**AUFGABENDETAILS:** Schreiben Sie bitte das folgende Material vollständig und Zeile für Zeile unverändert ab. Die Bilder lassen Sie dabei weg.

**Zeilen des Datensatzes:**

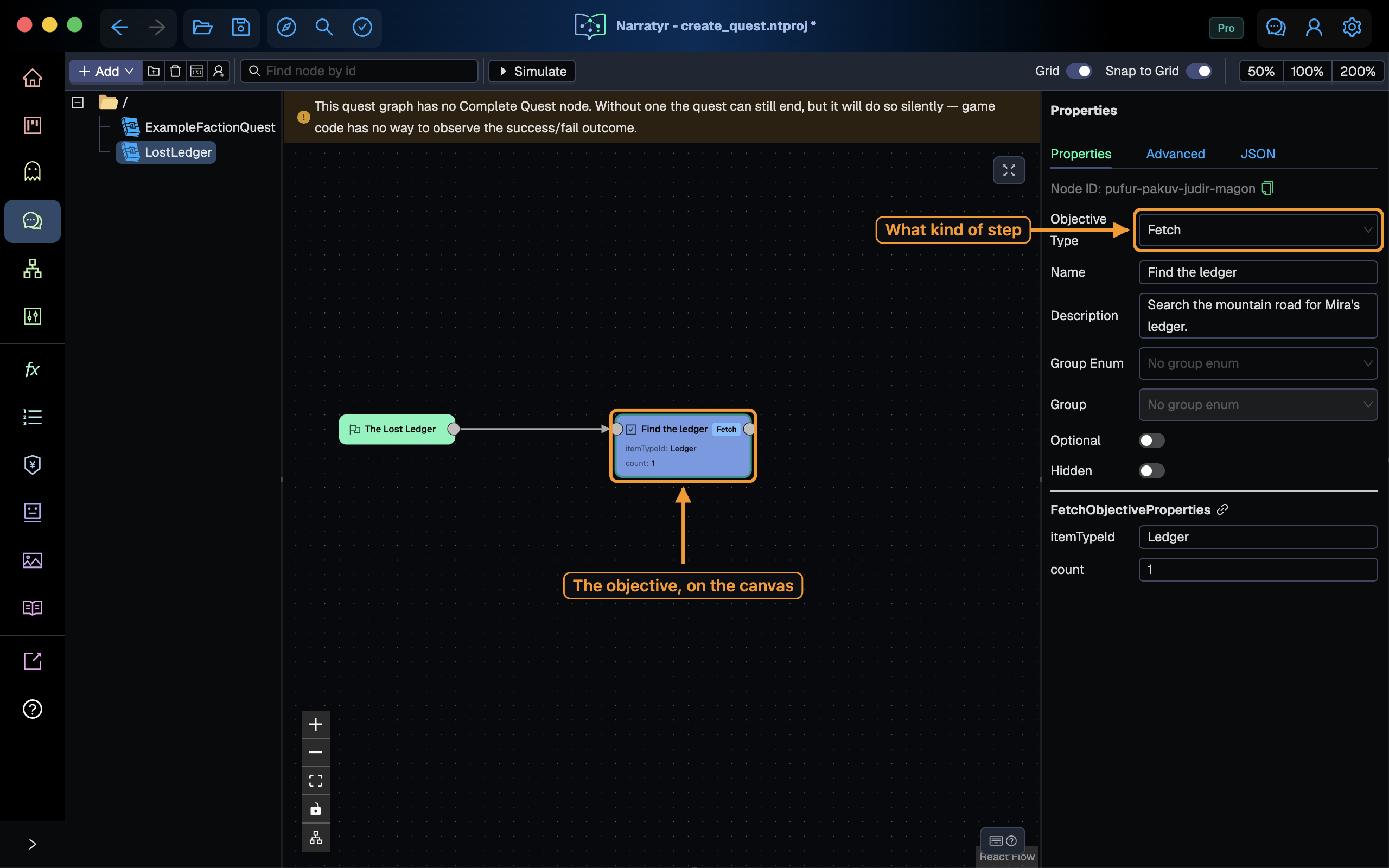Switch to the JSON tab
1389x868 pixels.
(1257, 154)

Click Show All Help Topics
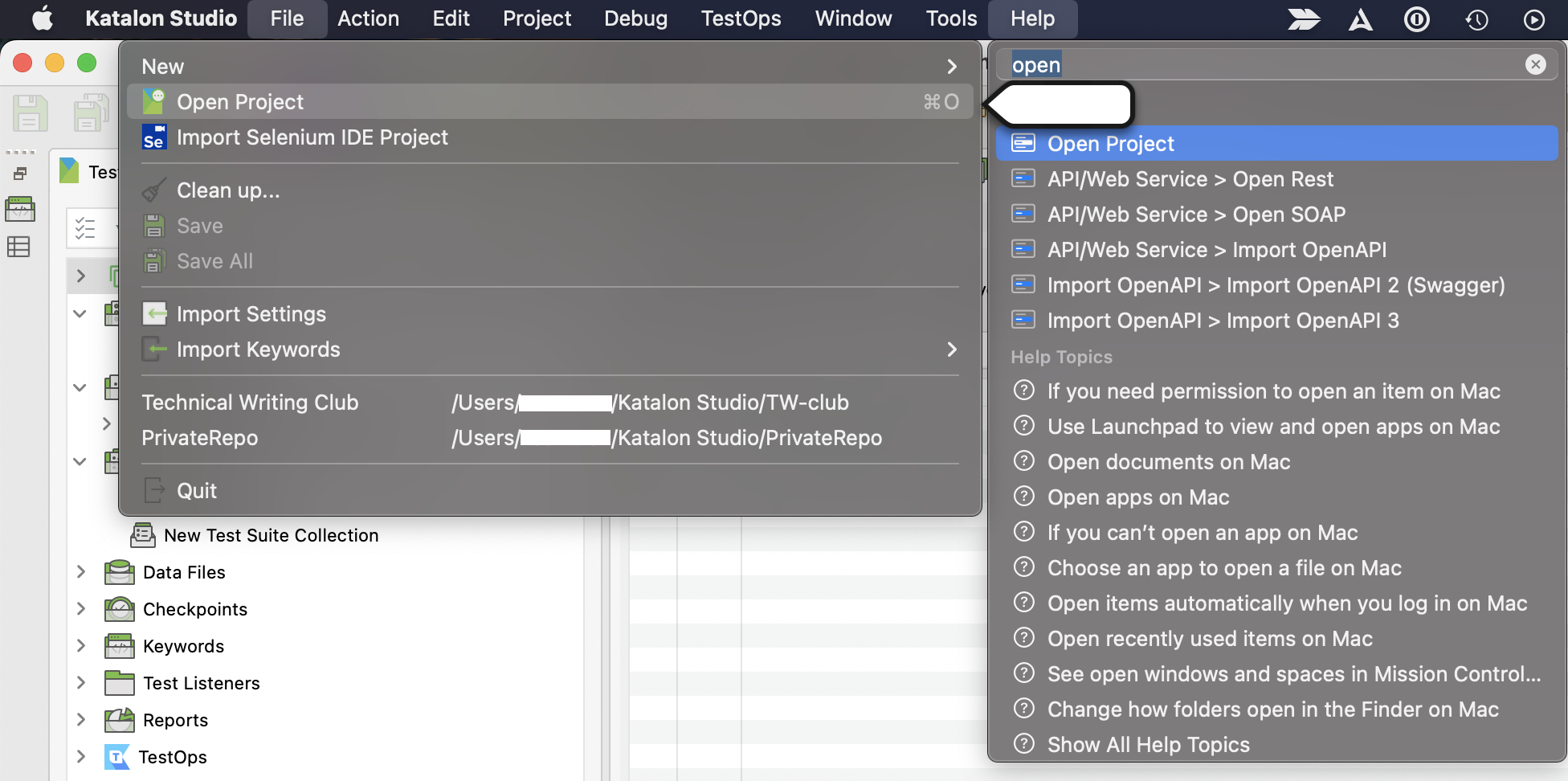(x=1148, y=745)
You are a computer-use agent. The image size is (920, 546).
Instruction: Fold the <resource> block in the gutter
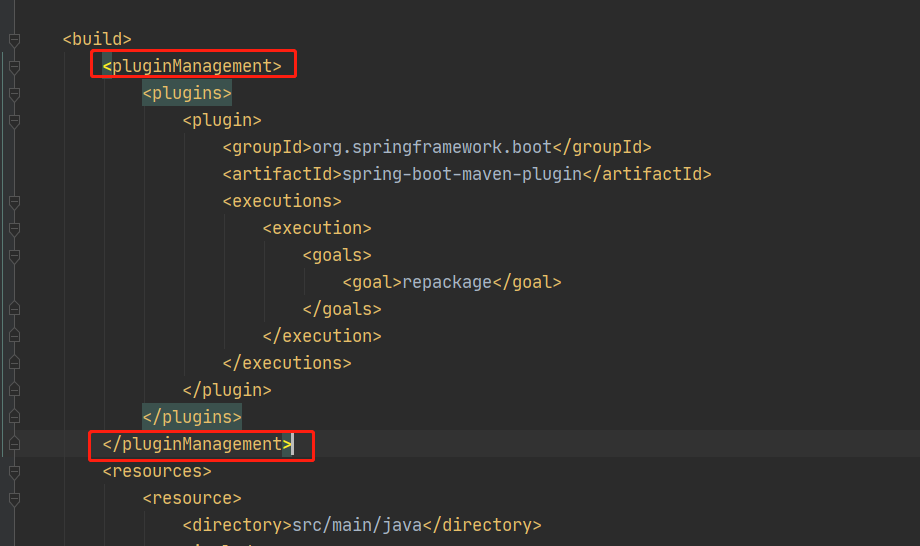pos(14,498)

**SCHRIFTLICHE ANTWORT:**
Switch to the JSON tab
1389x868 pixels.
(1257, 154)

Click Show All Help Topics
(x=1148, y=745)
You are a computer-use agent. The image size is (920, 546).
Instruction: Fold the <resource> block in the gutter
pos(14,498)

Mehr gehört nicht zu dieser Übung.